Usually when faced with such cases (diarrhoea associated with a history of international travel), the first inclination of physicians is to supspect pathogens that are rare in temperate climates; and as a result expensive tests are often performed in search of often difficult to find pathogens.

The diagnosis of a tacrolimus side effect occurring in our patient was very appealing, although the temporal sequence was not satisfactory, because her diarrhoea had appeared before the increase in her blood levels of tacrolimus.

Interestingly, the elusive microorganism that indeed was found in this patient is ubiquitous—and the risk of infection with it is increased for immunocompromised patients, in any climate [1].

The coccidian protozoan C. parvum is an intestinal parasite of domestic and wild animals. It causes an infection that is more prevalent in poorly developed countries. The prevalence of C. parvum infection in Europe is 1–2%; in North America, it is 0.6–5%; and in Asia, Africa and Central and South Americas, 5–20%. The parasite is transmitted primarily by the fecal–oral route. Outbreaks have been traced to municipal water, and person-to-person and animal-to-person transmissions have also been described.

**Work to complete:** Please reproduce word for word the part of the case passage that opens with the words containing "The diagnosis of" and closes with "levels of tacrolimus.".

[Dataset excerpts]
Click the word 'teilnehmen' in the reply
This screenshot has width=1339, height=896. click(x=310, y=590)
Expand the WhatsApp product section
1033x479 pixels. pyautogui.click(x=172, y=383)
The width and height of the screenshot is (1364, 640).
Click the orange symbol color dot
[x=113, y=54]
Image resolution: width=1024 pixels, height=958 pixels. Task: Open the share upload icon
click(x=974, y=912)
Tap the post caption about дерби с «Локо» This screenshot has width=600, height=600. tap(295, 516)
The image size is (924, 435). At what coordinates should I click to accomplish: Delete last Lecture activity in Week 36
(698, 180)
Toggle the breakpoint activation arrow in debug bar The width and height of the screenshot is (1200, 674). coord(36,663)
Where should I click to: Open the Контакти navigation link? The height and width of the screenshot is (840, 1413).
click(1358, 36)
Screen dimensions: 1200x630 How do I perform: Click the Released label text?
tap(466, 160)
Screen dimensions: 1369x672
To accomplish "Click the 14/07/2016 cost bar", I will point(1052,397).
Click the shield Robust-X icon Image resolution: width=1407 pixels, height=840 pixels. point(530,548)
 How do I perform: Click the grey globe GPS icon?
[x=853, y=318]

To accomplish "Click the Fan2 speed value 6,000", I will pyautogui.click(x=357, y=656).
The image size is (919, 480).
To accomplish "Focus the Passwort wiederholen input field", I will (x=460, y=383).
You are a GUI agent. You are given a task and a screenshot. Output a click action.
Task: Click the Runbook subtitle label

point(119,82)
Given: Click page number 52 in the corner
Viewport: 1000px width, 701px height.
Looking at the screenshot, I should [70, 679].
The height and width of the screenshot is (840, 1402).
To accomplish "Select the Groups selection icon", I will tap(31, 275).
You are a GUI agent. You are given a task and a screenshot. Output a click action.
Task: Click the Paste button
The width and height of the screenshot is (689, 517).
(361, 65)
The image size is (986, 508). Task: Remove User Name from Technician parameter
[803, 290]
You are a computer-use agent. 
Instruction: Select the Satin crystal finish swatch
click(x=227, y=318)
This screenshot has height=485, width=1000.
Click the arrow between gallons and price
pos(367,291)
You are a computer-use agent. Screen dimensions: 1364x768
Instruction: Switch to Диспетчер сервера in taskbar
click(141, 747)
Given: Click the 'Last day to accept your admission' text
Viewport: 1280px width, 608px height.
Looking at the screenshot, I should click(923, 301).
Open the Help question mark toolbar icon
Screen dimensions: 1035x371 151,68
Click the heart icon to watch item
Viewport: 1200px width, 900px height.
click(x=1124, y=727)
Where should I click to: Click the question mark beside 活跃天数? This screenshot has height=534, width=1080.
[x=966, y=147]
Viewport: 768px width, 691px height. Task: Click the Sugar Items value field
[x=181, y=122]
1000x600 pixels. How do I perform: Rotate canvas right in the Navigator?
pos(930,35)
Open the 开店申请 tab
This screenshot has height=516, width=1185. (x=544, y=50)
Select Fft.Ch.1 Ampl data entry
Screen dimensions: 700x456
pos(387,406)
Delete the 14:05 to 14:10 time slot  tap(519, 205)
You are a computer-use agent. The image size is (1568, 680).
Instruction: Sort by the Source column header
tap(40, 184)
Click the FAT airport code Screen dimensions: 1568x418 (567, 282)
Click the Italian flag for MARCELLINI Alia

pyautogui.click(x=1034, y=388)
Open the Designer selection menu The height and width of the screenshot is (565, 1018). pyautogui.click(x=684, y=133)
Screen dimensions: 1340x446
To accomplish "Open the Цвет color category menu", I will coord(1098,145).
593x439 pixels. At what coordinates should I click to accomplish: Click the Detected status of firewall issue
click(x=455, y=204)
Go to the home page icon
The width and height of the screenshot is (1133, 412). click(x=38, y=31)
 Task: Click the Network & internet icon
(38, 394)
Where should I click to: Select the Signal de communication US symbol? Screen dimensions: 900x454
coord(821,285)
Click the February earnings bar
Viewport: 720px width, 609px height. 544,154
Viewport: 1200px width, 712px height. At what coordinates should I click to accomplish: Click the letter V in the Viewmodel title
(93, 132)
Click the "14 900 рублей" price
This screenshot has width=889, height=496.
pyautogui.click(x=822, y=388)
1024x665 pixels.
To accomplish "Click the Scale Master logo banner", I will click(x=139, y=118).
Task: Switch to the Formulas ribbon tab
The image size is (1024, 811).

**Answer:**
The diagnosis of a tacrolimus side effect occurring in our patient was very appealing, although the temporal sequence was not satisfactory, because her diarrhoea had appeared before the increase in her blood levels of tacrolimus.